Question 36840
First, you did not indicate whether you could use a calculator or not, so I will explain it by hand.
First, you know that this graph is a parabola (U-Shaped) due to the fact the the largest exponent it 2.  Therefore, there are at most two solutions (points where the graph crosses the x-axis).  Also, since the leading coefficient (the number in front of x^2), is negative, you know know that the graph opens down.
Standard form for a quadratic:  y = ax^2 + bx + c
Identify a = , b = , and c =  .   For right now, the c value will not be used in the formulas, but identify it now, because you will use it soon with the quadratic formula.

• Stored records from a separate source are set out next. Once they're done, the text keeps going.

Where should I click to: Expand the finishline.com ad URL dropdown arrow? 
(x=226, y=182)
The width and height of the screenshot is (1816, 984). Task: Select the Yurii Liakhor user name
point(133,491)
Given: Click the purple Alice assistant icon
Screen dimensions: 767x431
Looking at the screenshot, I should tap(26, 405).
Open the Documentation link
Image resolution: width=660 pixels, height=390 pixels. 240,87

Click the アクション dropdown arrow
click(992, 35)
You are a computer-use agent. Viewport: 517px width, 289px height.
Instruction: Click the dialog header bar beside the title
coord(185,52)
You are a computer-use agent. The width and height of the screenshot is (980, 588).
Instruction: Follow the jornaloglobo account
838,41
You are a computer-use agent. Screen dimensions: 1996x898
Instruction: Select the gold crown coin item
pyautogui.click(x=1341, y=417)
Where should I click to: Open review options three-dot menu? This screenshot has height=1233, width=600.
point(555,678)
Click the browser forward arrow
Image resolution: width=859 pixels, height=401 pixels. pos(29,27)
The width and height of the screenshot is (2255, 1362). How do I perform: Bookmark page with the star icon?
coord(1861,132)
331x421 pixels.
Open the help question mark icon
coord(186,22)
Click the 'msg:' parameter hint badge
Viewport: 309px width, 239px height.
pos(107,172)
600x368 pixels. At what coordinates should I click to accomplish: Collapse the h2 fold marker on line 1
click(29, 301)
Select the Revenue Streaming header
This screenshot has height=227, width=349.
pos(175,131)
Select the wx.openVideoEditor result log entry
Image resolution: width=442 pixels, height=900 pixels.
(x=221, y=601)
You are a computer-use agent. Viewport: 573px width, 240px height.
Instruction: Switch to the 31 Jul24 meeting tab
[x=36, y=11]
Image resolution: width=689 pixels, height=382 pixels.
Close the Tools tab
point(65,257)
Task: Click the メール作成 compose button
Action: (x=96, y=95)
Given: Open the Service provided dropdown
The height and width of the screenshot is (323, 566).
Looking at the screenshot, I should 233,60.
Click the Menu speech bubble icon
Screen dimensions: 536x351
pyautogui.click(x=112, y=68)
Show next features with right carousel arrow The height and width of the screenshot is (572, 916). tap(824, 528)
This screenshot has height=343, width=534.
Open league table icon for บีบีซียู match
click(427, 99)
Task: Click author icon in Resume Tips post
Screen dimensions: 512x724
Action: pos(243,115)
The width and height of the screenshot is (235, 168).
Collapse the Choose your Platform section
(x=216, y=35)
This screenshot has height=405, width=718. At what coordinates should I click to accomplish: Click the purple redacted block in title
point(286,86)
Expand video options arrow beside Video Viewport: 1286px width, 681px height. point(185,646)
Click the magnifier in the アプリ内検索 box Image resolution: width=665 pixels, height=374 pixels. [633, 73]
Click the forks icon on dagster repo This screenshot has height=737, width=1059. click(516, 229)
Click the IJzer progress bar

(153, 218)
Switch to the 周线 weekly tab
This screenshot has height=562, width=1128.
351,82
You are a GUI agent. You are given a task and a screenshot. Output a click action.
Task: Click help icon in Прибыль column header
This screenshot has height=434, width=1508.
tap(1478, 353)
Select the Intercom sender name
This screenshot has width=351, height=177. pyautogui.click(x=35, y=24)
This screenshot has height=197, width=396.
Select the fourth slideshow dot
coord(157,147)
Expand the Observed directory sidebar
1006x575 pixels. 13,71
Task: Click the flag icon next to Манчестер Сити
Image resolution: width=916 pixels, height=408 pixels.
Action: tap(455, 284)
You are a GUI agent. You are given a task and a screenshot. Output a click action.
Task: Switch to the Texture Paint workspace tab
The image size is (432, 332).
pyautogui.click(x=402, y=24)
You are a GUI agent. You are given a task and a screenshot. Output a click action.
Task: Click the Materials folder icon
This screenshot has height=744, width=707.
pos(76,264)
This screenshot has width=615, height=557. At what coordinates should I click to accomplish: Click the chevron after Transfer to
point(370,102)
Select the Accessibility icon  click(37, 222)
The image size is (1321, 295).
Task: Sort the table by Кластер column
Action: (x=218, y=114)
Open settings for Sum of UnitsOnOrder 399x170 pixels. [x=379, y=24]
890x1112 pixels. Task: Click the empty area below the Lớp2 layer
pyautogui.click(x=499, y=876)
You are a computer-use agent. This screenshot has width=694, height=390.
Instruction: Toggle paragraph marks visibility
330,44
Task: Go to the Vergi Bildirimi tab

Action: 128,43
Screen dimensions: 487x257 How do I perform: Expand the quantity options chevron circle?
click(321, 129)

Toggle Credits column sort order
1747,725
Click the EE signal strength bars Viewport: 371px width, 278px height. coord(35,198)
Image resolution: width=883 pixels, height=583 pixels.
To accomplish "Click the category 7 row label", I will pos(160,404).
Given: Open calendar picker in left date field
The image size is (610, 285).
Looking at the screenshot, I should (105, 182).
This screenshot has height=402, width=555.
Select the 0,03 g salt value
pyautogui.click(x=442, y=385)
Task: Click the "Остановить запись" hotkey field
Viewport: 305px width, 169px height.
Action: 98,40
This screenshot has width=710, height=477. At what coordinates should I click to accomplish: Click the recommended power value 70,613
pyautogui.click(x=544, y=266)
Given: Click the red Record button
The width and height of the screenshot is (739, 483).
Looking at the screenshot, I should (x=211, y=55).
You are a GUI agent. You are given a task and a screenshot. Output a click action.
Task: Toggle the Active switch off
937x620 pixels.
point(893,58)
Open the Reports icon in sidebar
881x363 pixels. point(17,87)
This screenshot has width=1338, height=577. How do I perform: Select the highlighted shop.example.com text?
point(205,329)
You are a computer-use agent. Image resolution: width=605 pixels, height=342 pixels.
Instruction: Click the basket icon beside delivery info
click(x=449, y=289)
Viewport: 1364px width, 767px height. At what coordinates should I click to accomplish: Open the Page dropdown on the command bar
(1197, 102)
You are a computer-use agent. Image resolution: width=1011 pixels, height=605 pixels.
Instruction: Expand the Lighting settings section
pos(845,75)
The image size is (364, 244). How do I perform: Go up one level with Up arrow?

So a = -1, b = 6 and c = -8.
Find the x-coordinate of the vertex (the turning point of the graph) by using the formula x = -b/2a.   This is also the formula for the axis of symmetry (where the graph turns and is a mirror image of itself).
In this case, the x-coordinate of the vertex is x = -6/2(-1) = 3.
To find the y-coordinate, substitute x = 3 into the original equation and find the y-coordinate for the vertex which is -(3)^2 + 6(3) - 8 = 1.  The vertes is (3,1).
Now I would choose 2 points greater than the x-coordinate of the vertex and two values less than it as well.  
Make a table of values
x      y = -x^2 + 6x - 8    y
1       -(1)^2 + 6(1) - 8  = -3 
2       -(2)^2 + 6(2) - 8   =0
3       -(3)^2 + 6(3) - 8   =1 
4       -(4)^2 + 6(4) - 8   =0
5       -(5)^2 + 6(5) - 8   =-3
Points (1, -3), (2, 0), (3, 1), (4, 0), and (5, -3).
Graph the five points.  Remember that this is a U-shaped graph, so there needs to be a curve to it.
The graph is opening down, and the axisof symmetry is a dashed line (vertical) that goes through the vertex.
The maximum value is the vertex (3, 1).  It is the highest point that is on the graph.
The range is the y values.  Since the graph goes on forever, and it goes negative, therefore the range is highest <= y <= -Infinity.  The sign <= means greater than or equal to.
Range:  3<= y <= -Infinity (negative infinity sideways 8).
Hope that this is helpful